We just released our Fall 2013 End of Semester Report for the Engineering Student Council this week, publicized by Bwog and the Columbia Spectator. It’s the first time we’ve made a serious effort to consolidate the things we’ve worked on (including events, clubs, resolutions, and policies) into a single place for our constituents to read.
And yet I don’t think that many people will. In fact, I’d almost go so far as to say the number of people who have read it outside of the combined councils (CCSC, ESC, GSSC, SGA) make up little more than a rounding error here at Columbia. Statistically insignificant, if you will.
This is probably reflective of the general attitude towards student government, whether it be in Columbia College, General Studies, Barnard, or my own SEAS: In pretty much any random sample of the undergraduate population, you’ll find some people who don’t care about anything any of the councils do, a few that believe everything council does is wrong, and maybe a couple who’ve gone to an event or two. Maybe somebody in your sample thinks some part of council is doing things right. You’d be pretty lucky to find someone who is actually a member of a council committee or a governing board, but perhaps they’ve spoken to a someone who is.
In any case, few of them will have strong opinions about council in and of itself, and fewer of those still will be positive. Yet I would expect that the large majority of them would happily commiserate with you over the “Columbia Bureacracy,” or perhaps some particular facet of it — Housing and Dining in particular are often targets of student complaints, though certainly not the only ones. Certainly the myriad articles and comments on campus media outlets show that people really do have opinions about pretty much everything.
It seems rather disingenuous that the same people who care so much in Bwog comments are so unwilling to do anything themselves, though: certainly the amount of effort required is limited. An email, a comment, an upvote — anything and everything can make a difference. WTF Columbia, for example, is used by both the various administrative offices and council policy committees to determine what to spend time trying to fix.
As it turns out, the student councils have very limited fiat power. It’s not like the four undergraduate councils can, for example, decide to make the university spend less (or more) on athletics; nor is it possible to magically turn dining hall swipes into dining dollars, or even change the operating hours of buildings on campus. And the oft-cited lack of school spirit is definitely not something that can be legislated into place.

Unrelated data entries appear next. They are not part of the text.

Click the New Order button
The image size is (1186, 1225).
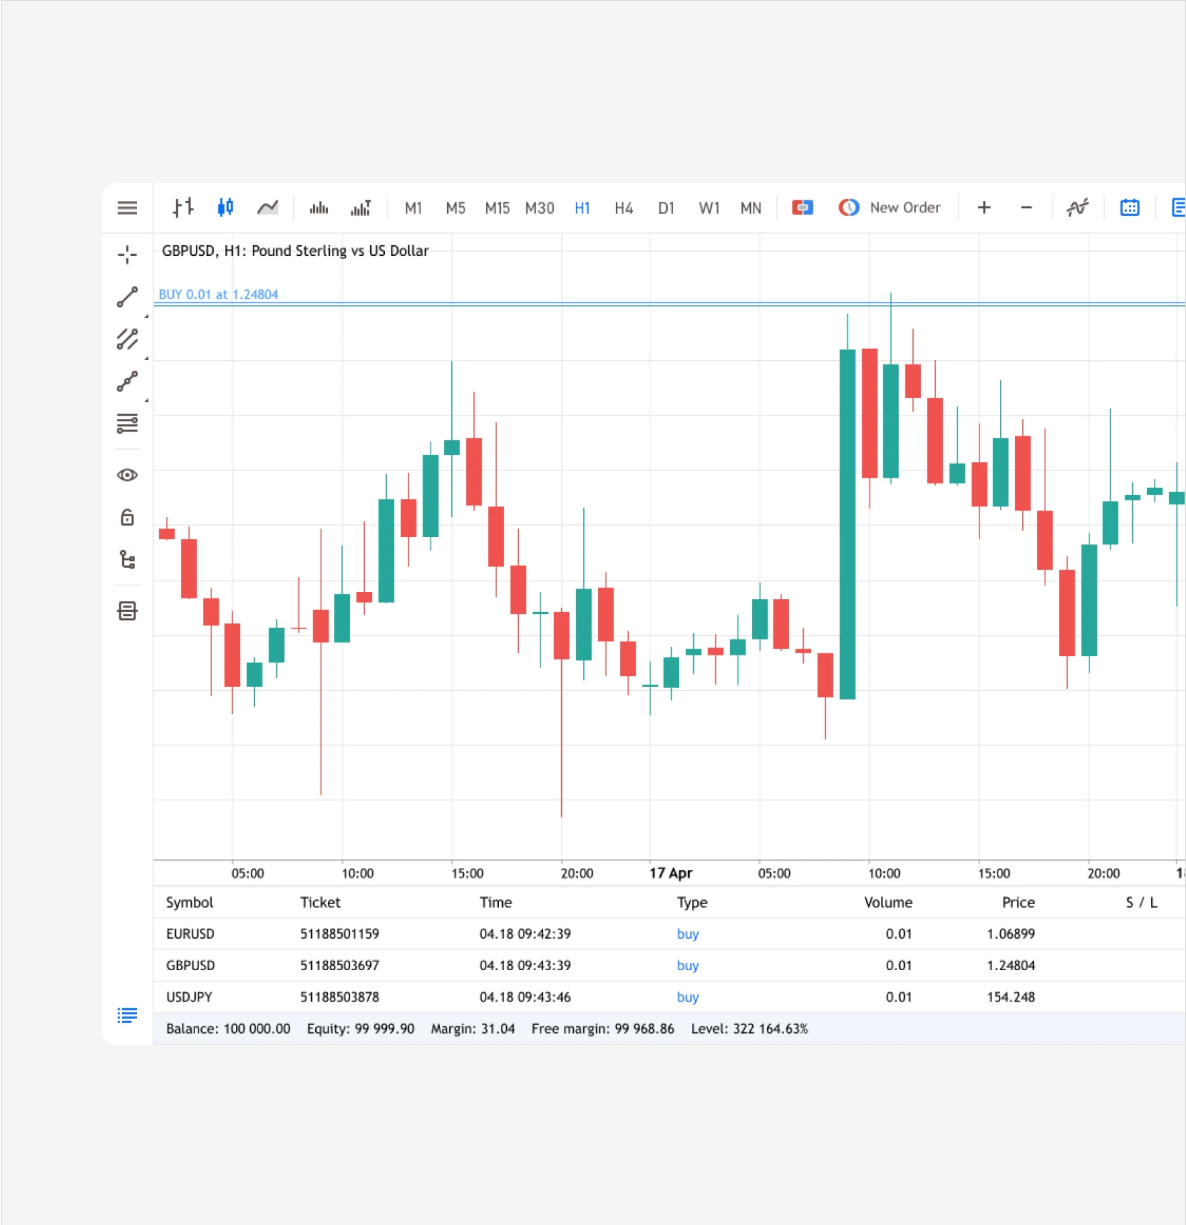pyautogui.click(x=904, y=207)
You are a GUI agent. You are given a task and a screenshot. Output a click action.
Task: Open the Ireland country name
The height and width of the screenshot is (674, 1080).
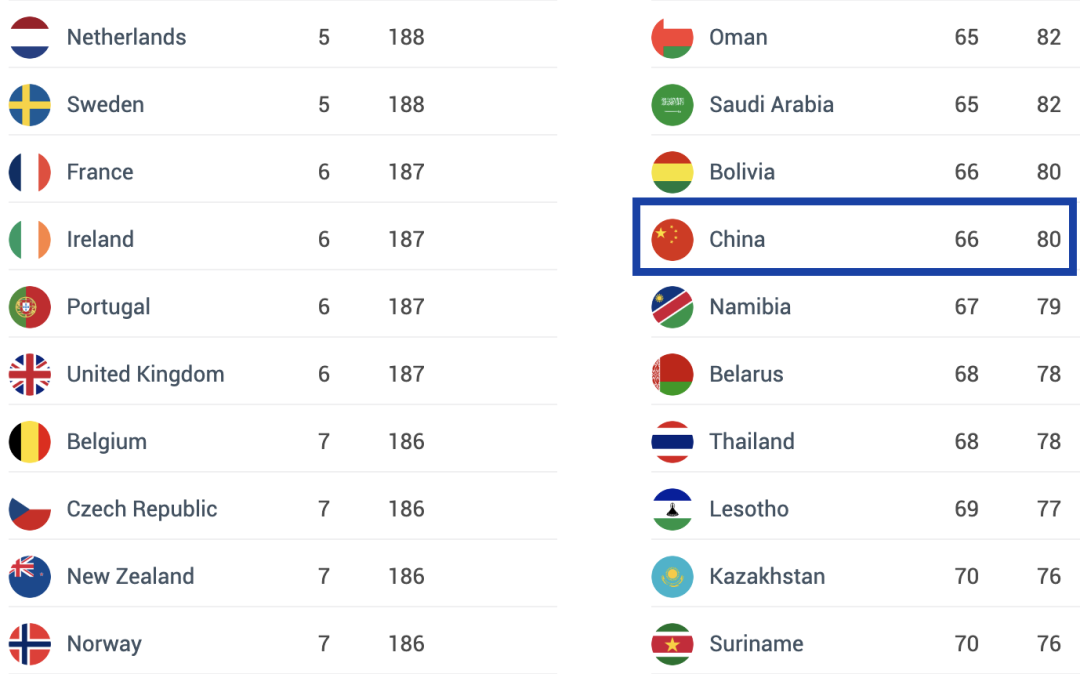click(x=100, y=240)
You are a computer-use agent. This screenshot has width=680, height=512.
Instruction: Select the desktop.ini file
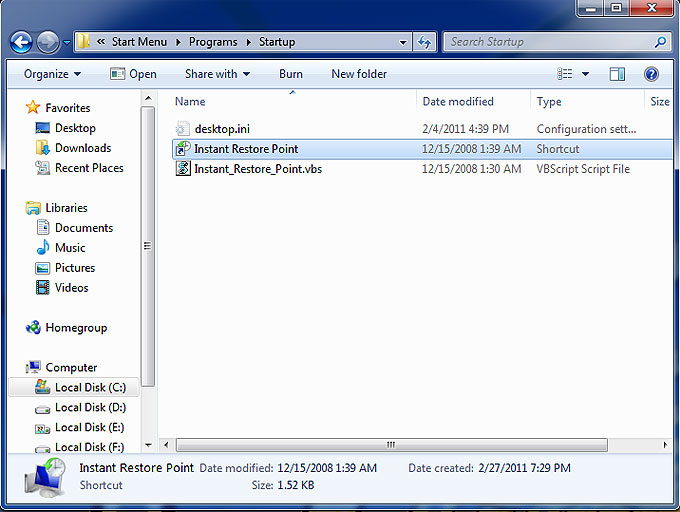[223, 129]
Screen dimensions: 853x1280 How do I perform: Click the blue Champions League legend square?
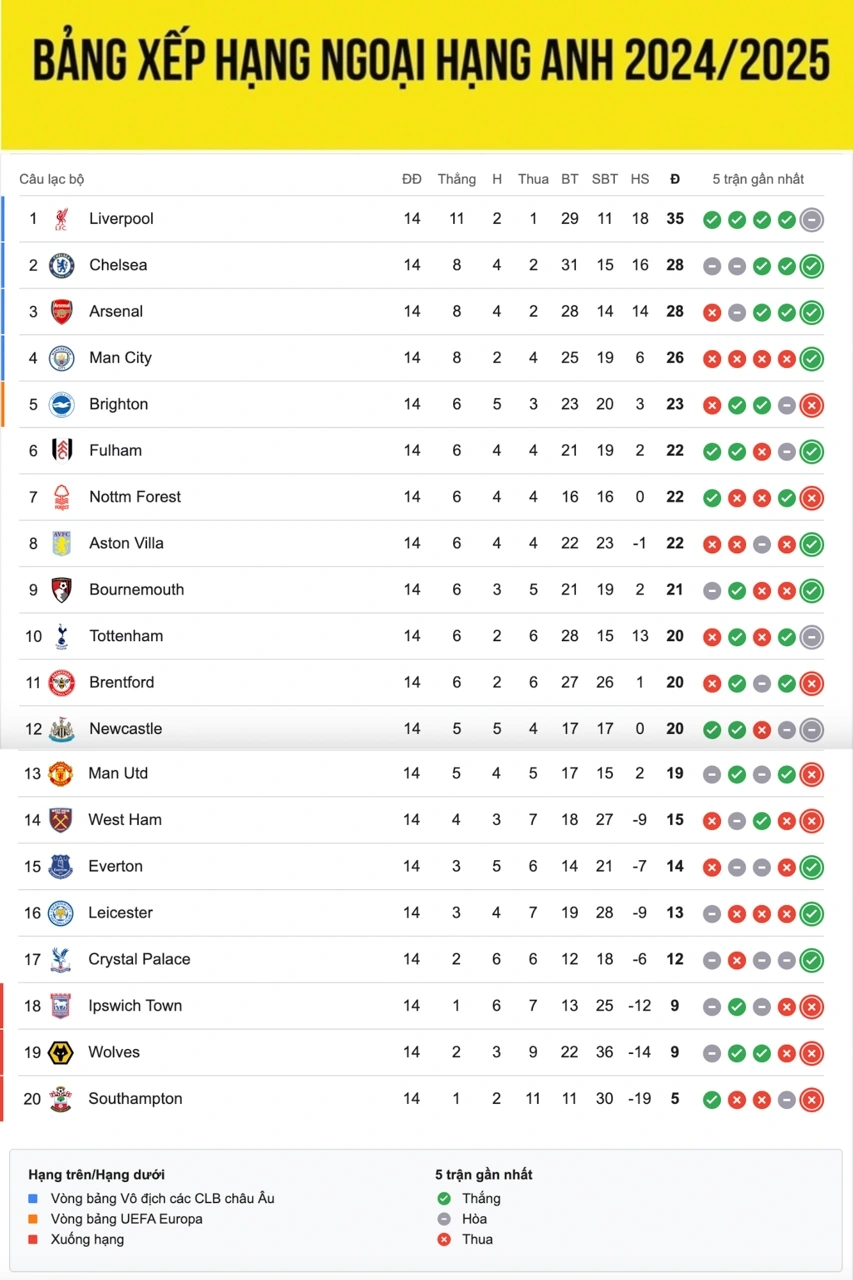[33, 1198]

But that’s not to say we don’t make an effort to make life better for our constituents: Everyone I’ve worked with on council has been concerned first and foremost with the problems faced by the people we represent. We try to build a sense of community with school-wide events (one of those, Engineering Week, is coming up soon!), we provide student groups with the funding they need to operate, and more.

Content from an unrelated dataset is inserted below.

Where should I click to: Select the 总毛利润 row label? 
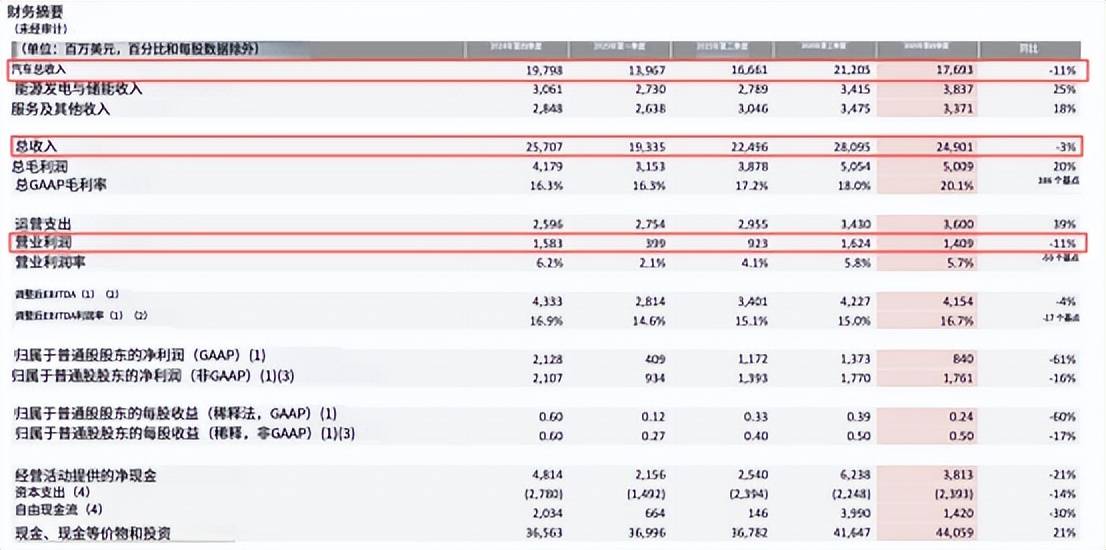pyautogui.click(x=41, y=165)
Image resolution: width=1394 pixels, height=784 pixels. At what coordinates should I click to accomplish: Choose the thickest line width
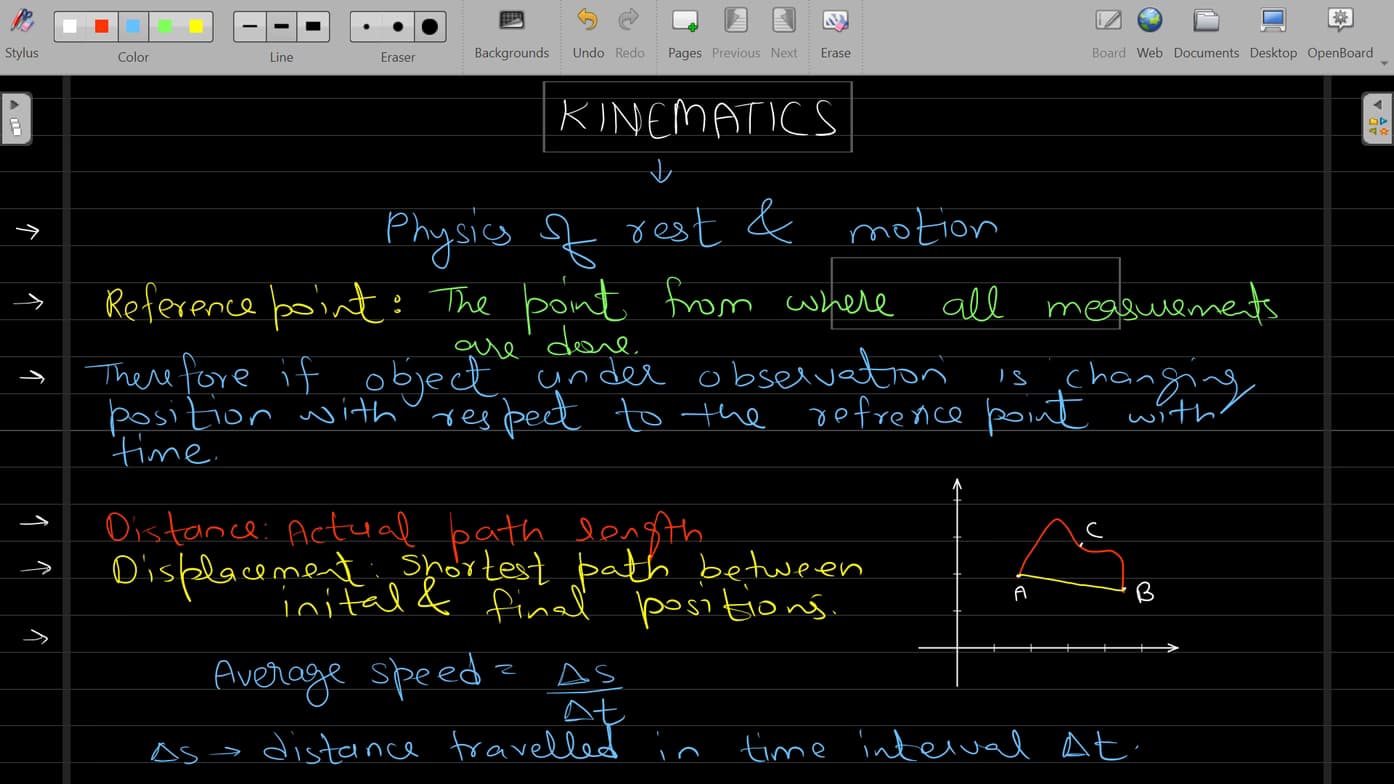[313, 25]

Yet it seems like some people build a false dichotomy between council members and themselves: the only real difference between someone sitting on council and a motivated student is that the council member is obligated to participate in committee meetings, to help plan and execute events, and otherwise dedicate his or her time to serving the undergraduate population. In my experience, at least, being on council doesn’t make it any easier to arrange meetings with administrators (success is largely a function of perserverance), and council events are only a few of the big things happening on campus.
A common criticism of student government is that we have the wrong priorities. Some people want more events like Bacchanal; others, a change to the Lerner Hall room booking policies; still more, an across-the-board review of classroom grading policies. From the outside perspective of an occasional reader of campus news, you’ll never really be satisifed: an ongoing project or policy proposal simply isn’t worth reporting about until it’s done, and conversely we don’t know to start working on an issue until somebody reaches out and tells us.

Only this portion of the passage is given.